## Document extract
How quickly an HIV patient's immune system deteriorates may not affect the outcome of the illness, a study has found, and this could help change current guidelines for treatment of the disease.

There is no cure for the human immunodeficiency virus (HIV) that causes AIDS, but combinations of drugs can keep the virus from replicating and damaging the immune system. Doctors and health care practitioners normally do not start treatment until there is some evidence of damage to this system, measured by counting the number of immune cells, called CD4 T-cells. Current guidelines suggest starting HIV treatment, even in symptom free HIV-positive patients, when CD4 numbers drop below 350 cells per microlitre of blood.
CD4 cell count is therefore a strong predictor of the subsequent risk of AIDS or death in HIV-infected patients initiating combination antiretroviral therapy (cART). It is not known whether the rate of CD4 cell decline prior to therapy is related to prognosis and should, therefore, influence the decision on when to initiate cART. To investigate this, researchers examined the records of 2,820 HIV patients from Australia, Canada and Europe with varying rates of CD4 declines.

## Record set
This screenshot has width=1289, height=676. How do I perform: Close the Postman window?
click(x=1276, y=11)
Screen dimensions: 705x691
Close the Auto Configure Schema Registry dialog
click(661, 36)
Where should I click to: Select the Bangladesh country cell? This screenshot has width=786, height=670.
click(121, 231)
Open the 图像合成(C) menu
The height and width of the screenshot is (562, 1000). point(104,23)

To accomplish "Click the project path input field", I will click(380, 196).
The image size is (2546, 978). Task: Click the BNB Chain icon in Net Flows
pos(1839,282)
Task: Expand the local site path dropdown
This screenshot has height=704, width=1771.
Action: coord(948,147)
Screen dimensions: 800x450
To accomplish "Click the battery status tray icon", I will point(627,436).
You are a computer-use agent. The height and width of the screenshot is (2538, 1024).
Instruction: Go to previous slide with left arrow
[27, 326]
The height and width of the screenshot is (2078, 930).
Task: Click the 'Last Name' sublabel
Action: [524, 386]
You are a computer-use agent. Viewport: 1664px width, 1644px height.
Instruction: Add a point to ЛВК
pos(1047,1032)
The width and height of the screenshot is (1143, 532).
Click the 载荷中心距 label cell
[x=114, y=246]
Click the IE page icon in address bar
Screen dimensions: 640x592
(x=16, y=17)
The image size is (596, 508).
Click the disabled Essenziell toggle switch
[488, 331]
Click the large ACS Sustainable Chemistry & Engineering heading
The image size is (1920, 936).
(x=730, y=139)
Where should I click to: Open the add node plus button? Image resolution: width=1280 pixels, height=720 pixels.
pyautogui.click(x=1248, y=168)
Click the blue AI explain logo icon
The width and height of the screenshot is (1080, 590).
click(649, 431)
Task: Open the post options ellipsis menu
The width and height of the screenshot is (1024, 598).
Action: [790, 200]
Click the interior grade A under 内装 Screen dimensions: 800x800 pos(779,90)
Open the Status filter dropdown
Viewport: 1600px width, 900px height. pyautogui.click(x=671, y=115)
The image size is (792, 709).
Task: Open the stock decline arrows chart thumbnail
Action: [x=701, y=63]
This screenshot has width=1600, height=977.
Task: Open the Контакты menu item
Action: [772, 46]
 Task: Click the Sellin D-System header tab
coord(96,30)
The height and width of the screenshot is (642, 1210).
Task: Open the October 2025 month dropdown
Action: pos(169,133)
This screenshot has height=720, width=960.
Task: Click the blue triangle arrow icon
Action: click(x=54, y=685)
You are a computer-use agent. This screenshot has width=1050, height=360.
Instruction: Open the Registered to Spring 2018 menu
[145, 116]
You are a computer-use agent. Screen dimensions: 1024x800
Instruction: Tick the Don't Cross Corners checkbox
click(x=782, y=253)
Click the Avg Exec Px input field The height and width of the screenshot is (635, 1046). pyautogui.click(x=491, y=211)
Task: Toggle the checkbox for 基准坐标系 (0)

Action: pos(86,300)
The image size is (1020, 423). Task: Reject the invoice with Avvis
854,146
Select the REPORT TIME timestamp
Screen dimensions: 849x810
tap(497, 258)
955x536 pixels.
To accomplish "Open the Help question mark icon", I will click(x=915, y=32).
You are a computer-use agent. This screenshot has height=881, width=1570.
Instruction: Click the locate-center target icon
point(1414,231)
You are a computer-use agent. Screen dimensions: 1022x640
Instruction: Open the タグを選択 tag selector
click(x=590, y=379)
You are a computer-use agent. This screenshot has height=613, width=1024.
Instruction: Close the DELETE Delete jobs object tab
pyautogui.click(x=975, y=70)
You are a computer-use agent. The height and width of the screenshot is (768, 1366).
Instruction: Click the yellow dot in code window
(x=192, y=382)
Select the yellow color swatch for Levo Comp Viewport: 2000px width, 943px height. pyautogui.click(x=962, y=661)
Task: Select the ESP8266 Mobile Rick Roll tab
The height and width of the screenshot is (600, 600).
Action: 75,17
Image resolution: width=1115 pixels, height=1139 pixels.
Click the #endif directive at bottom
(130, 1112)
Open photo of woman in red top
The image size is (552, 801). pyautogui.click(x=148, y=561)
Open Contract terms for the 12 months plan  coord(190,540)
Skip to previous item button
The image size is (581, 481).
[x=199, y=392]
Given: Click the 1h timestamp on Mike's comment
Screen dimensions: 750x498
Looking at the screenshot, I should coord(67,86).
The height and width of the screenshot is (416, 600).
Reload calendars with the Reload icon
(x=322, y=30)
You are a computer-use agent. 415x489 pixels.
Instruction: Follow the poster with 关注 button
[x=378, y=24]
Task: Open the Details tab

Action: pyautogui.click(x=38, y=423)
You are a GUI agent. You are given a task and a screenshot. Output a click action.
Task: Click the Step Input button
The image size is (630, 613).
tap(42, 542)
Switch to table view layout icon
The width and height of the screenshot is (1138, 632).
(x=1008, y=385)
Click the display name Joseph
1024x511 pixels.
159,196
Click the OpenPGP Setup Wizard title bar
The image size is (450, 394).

## Activity list
a – Translate this sentence from the HIV treatment article into Spanish: "It is not known whether the rate of CD4 cell decline prior to therapy is related to prognosis and should, therefore, influence the decision on when to initiate cART."
b – Reproduce the HIV treatment article from "CD4 cell count" to "of CD4 declines.".

## Task-by-task solutions
a – No se sabe si la tasa de disminución de las células CD4 antes de la terapia está relacionada con el pronóstico y si, por lo tanto, debería influir en la decisión sobre cuándo iniciar la cART.

b –
CD4 cell count is therefore a strong predictor of the subsequent risk of AIDS or death in HIV-infected patients initiating combination antiretroviral therapy (cART). It is not known whether the rate of CD4 cell decline prior to therapy is related to prognosis and should, therefore, influence the decision on when to initiate cART. To investigate this, researchers examined the records of 2,820 HIV patients from Australia, Canada and Europe with varying rates of CD4 declines.